Mendekati Hari Raya Idulfitri 1444 Hijriah, kegiatan di stasiun menjadi sangat ramai dengan gerak-gerik para pemudik. Berbicara tentang stasiun tidak dapat dipisahkan dari pekerjaan portir, istilah untuk mereka yang umumnya mengantar dan memuat bagasi penumpang kereta api.

Biasanya mereka bertahan di depan pintu masuk stasiun, mengawalinya dengan menunggu para penumpang yang memerlukan bantuan mereka.

"Pak, boleh saya bantu dengan layanan porter," terdengar suara dari seorang porter yang menawarkan diri di Stasiun Surabaya Gubeng pada hari Jumat (28/3) malam.

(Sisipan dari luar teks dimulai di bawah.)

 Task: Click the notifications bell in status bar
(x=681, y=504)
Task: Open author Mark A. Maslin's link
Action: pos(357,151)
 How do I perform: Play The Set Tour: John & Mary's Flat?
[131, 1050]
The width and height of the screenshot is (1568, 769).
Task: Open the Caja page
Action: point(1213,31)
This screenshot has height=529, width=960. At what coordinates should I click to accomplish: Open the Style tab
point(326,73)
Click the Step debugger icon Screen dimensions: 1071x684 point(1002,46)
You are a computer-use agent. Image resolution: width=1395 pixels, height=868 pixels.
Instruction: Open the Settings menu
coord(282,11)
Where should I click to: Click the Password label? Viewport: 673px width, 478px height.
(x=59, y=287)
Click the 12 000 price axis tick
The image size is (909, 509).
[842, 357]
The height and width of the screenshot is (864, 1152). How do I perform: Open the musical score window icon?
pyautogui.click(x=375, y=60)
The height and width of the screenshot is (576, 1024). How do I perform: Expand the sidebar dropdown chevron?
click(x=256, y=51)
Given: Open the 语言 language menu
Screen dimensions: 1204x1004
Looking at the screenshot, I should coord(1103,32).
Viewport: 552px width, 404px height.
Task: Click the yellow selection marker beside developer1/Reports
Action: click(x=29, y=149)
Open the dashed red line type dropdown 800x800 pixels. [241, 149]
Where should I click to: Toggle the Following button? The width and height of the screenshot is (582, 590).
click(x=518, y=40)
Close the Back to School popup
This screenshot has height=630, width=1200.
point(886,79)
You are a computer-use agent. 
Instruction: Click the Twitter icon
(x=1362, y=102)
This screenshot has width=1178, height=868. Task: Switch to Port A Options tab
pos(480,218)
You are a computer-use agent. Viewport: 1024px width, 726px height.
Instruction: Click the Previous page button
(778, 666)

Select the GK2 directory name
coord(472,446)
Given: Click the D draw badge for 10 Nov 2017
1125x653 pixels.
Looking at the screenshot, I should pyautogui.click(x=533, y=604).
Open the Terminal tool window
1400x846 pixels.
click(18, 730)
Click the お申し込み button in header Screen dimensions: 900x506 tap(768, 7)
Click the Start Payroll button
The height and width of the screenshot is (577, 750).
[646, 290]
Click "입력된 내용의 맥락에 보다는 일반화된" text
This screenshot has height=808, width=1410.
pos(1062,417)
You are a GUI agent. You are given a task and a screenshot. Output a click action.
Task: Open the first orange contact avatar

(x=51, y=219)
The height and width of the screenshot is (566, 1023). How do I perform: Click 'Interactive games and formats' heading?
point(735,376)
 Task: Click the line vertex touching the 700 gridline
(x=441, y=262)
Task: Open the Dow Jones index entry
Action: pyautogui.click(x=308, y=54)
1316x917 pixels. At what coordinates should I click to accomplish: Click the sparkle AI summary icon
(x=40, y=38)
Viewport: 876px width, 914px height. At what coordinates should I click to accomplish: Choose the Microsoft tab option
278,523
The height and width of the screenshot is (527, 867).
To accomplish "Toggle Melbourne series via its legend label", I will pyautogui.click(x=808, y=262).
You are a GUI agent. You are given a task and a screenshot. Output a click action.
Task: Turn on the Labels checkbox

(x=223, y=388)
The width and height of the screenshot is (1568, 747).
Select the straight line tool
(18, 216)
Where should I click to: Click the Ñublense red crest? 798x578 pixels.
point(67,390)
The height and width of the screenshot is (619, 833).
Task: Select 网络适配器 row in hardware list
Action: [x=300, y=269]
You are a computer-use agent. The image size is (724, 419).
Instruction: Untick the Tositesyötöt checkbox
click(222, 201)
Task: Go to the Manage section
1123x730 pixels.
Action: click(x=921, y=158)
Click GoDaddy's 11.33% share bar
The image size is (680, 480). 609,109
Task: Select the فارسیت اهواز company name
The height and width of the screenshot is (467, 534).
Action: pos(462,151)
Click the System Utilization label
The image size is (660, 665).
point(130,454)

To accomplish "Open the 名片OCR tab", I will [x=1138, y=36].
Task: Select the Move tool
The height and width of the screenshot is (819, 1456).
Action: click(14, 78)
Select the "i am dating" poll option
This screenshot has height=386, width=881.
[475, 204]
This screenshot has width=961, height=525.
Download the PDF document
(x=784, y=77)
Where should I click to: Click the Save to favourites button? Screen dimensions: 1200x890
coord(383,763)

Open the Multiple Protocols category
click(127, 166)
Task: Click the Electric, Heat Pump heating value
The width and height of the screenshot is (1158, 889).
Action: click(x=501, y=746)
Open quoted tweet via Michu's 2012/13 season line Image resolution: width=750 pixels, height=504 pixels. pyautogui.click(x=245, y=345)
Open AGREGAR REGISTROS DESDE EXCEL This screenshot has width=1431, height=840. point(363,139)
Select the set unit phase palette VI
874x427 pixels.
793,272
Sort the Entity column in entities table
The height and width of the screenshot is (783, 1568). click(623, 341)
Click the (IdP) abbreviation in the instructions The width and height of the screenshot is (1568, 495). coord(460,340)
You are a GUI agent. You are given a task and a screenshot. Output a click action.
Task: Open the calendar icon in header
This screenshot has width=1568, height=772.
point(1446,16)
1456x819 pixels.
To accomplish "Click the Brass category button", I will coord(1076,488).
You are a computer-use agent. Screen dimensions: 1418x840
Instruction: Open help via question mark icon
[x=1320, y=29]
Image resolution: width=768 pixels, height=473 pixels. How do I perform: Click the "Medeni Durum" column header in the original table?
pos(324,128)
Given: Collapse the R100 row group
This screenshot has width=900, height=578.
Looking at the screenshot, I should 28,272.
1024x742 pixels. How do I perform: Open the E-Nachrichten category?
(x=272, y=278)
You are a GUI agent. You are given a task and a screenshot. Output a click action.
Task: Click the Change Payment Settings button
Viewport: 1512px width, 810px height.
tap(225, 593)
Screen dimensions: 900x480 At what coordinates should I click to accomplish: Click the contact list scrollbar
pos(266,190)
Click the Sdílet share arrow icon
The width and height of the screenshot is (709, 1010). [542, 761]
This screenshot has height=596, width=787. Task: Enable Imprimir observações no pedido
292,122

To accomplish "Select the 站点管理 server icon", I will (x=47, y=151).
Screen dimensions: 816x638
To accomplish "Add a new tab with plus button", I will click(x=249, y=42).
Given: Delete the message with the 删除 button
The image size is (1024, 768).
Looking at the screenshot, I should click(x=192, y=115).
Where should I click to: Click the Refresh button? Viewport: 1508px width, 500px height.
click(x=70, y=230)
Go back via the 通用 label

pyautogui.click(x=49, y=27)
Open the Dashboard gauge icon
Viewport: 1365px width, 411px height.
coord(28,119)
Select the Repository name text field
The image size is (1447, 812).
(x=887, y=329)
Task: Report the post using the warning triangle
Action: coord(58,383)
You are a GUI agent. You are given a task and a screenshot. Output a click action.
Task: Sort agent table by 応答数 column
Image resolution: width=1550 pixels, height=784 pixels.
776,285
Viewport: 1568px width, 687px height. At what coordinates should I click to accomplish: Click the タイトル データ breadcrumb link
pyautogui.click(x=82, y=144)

Badannya meskipun kecil, tidak menyulitkan pemuda itu untuk menggendong berbagai perlengkapan bagasi penumpang kereta api yang memakai layanannya. Ia bernama Tri Pujiono. Sudah 15 tahun lamanya ia bekerja sebagai porter di Stasiun Surabaya Gubeng dan dia merupakan orang asli dari Jawa Tengah.

"Telah 15 tahun lamanya bekerja sebagai porter di tempat ini," kata Tri ketika ditemui Basra antara tenggang kesibukannya.

Walaupun beban barang yang harus ia bawa cukup berat, tetapi tidak sepadan dengan upah yang didapat. Pada dasarnya tiap kali membawa muatan, terdapat tarif standar yang sudah disetujui oleh para porter di Stasiun Surabaya Gubeng, yaitu sebesar Rp 20 ribu.

"Kami tidak harus membayar melebihi dua puluh ribu rupiah. Oleh karena itu, batas tertinggi tarifnya adalah sebesar itu," jelas Tri.

Meski demikian, Tri mengakui bahwa ia kerap mendapatkan bayaran kurang dari Rp 20 ribu. Ia biasanya hanya memperoleh upah berupa sumbangan sukarela dari para penumpangnya.

"Tidak selalu begitu, kadang penumpang memberi kami uang sebesar Rp 10 ribu hingga Rp 15 ribu per pengiriman barang. Dengan kerelaan dari mereka," tambah Tri.

Namun begitu, Tri masih bersyukur atas setiap rezekinya. Terlebih lagi, para porter di Stasiun Surabaya Gubeng sangat menghargai suasana kekeluargaan. Menurut pengakuan Tri, mereka tidak pernah bertarung untuk mendapatkan penumpang.

"Tidak ada berebut (untuk penumpang), cukup berdasarkan urutan saja," katanya dengan tegas.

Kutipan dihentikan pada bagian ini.